For the month of February, we asked different writers to expand on the theme of ‘Separation’. Here are their stories.

Separation is really just the empty space made from the loss of attachment.

Our bond to primary caregivers begins before we are even born. The brain convolutes, bones ossify, and neurobiological attachments ripen. Our pink, plump mammalian bodies are hormonally primed to fill that crucial role of an attachment figure, like quenching a thirst.

Attachment is not optional. It’s an evolutionary strategy for infants to survive. We are unable to satisfy our own needs, so our caregiver acts as our protector and symbiotic host. Infants see the caregiver’s body as an extension of their own. Fears, pleasures and experiences are shared. Through a process called fetomaternal cell transfer, mothers and infants share more than just a metaphoric body; the infant’s cells linger inside the mother’s body, sometimes for years.

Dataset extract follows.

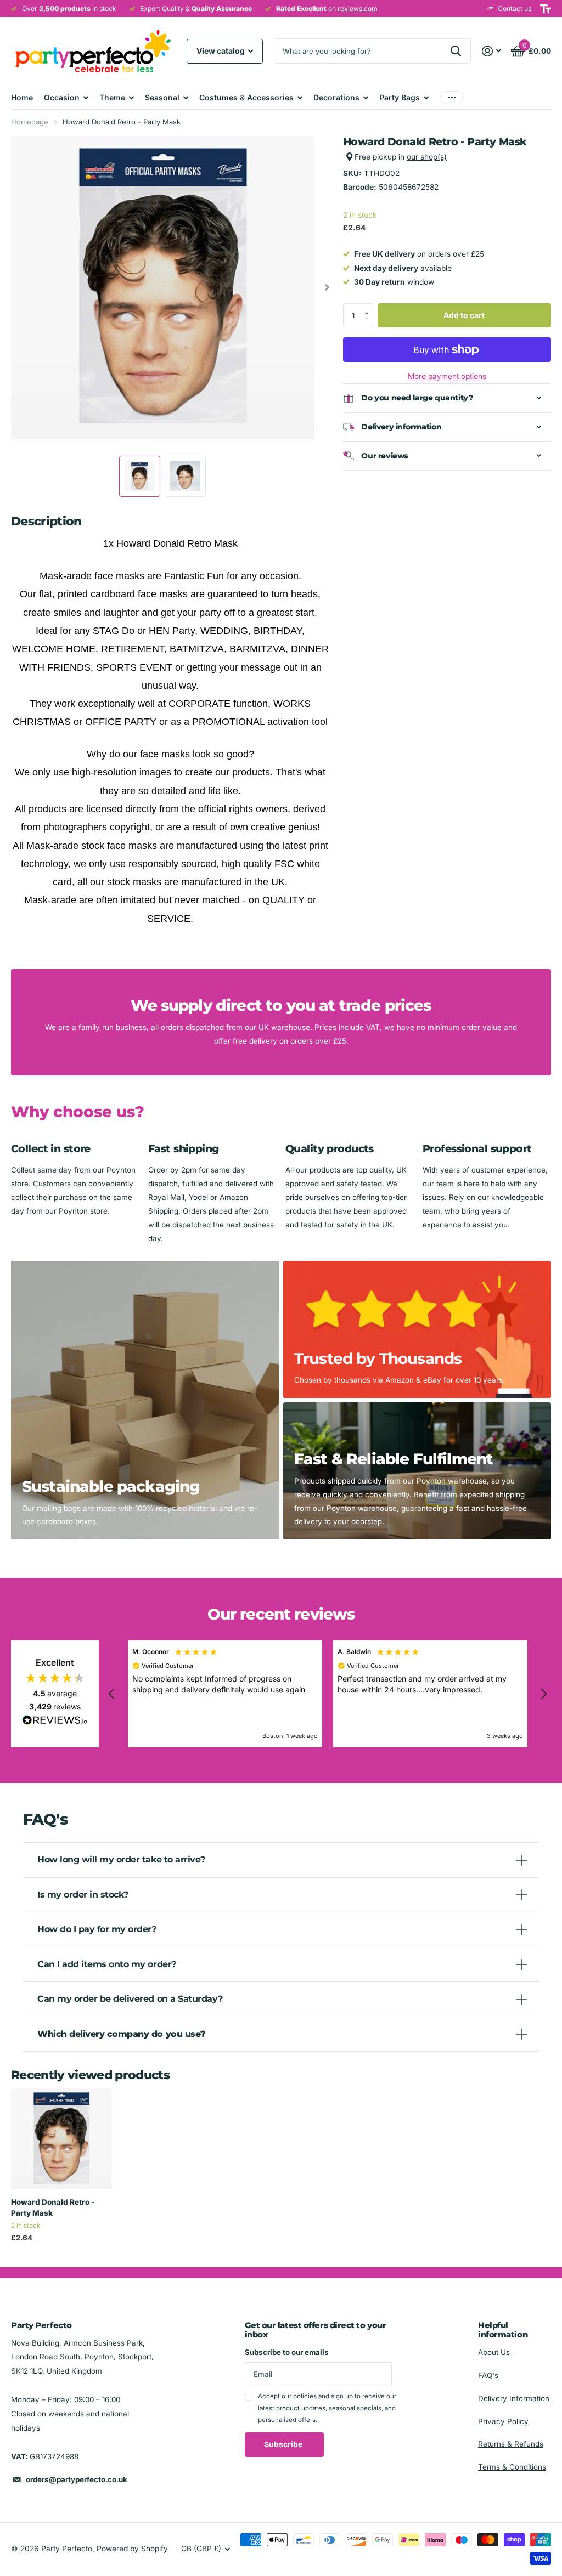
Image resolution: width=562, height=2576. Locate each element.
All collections (66, 97)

If the physical connection and emotional containment of the caregiver is adequate, children will feel secure in the relationship. This boosts the child’s flow of dopamine, which encourages them to explore and directs the child to healthy individuation. The individuation creates a self-containing boundary to buffer them against losing their caregivers.

Regrettably, our world does not protect defenseless children from betrayal.

Our caregivers may not have known how to comfortably connect to us or protect us from tragic circumstance. More unfortunately, they may have abused, neglected or abandoned us entirely. These early experiences alter our ability to trust and secure ourselves in intimate relationships. Insecurely attached infants feel vulnerable to their environment, signalling to themselves that their survival is at risk, even if the risk is false. Those feelings are gathered and stored in our limbic system before we are able to describe them. Our template for attachment and separation are etched in us even before we know how to write our own names.


 

The infant’s brain is a busy engine.

New neural connections are bursting into life every minute, and any environmental factor is fuel for feeling. While babies lie about, limp and confused-seeming, their brains are clutching at the world around them. Emotional memories from our earliest days are laid down in our brain’s limbic centre (our “old mammalian brain”) and inform the new memories we make.

Our fully developed brain uses two main types of memory: implicit/procedural and explicit/factual.

Your implicit/procedural memory consists of automatic performance patterns, like getting dressed in the morning. It fast-tracks you through daily interactions and tasks. Our implicit memories prime us to complete tasks and relate to others – like returning the smile of a parent.

But implicit memories can also guide us in negative ways. Most adults know the feeling of reacting in an irrational way to an event that resembles a frightening, incomprehensible or otherwise traumatic experience. Maybe the real memory we’re reacting to cannot be described because it happened before our memory existed.

Around two years of age, we begin to form the explicit/factual memory. This system uses declarative (fact-knowing) memory and episodic (autobiographical) memory, allowing us to look back on events and explain our sensations.

Without language, we would be stranded in feeling and habit. And before learning language, you cannot categorize the experience into particulars of time, causation or psychological motivations.

Even after our memory faculties are fully formed, the experience of loss may trigger these very early memories of abandonment. We suffer sorrows with our infantile and adult mind, uniting the whole being at once in the feelings of loss. We may find ourselves acting out like we did as a child when we felt our attachments were endangered.


 

You’re experiencing a separation.

You’re capable, you bring in a paycheque, and maybe you have a family of your own now.

Arthur Schopenhauer, a nineteenth-century philosopher interested in love and separation, told us that love impels us forward, creating our “will to live.” Being loved and protected gives us the freedom to explore because we know we can return to that love and protection. When we face rejection or loss, our explicit memory desperately tries to grasp for answers. Sometimes our brain cannot give us the solace we need, because the pain we’re experiencing is not wholly limited to this time or place. The pain has grown with us our whole life.

As you feel loss now, you are joined by earlier versions of yourself lamenting alongside you, compounding aches from that earliest fear of loss, built in to help you survive.

Loss and death are more permanent than the seductive mirage of love and security, which keeps us moving forward through this life. But that mirage is our will to live. Keep loving, more and better.

It got you this far.

Nikki Musina is a biological anthology specialist with a calling to psychotherapy and humanism. Nikki is working toward promoting education and therapeutic self-awareness in children and young people.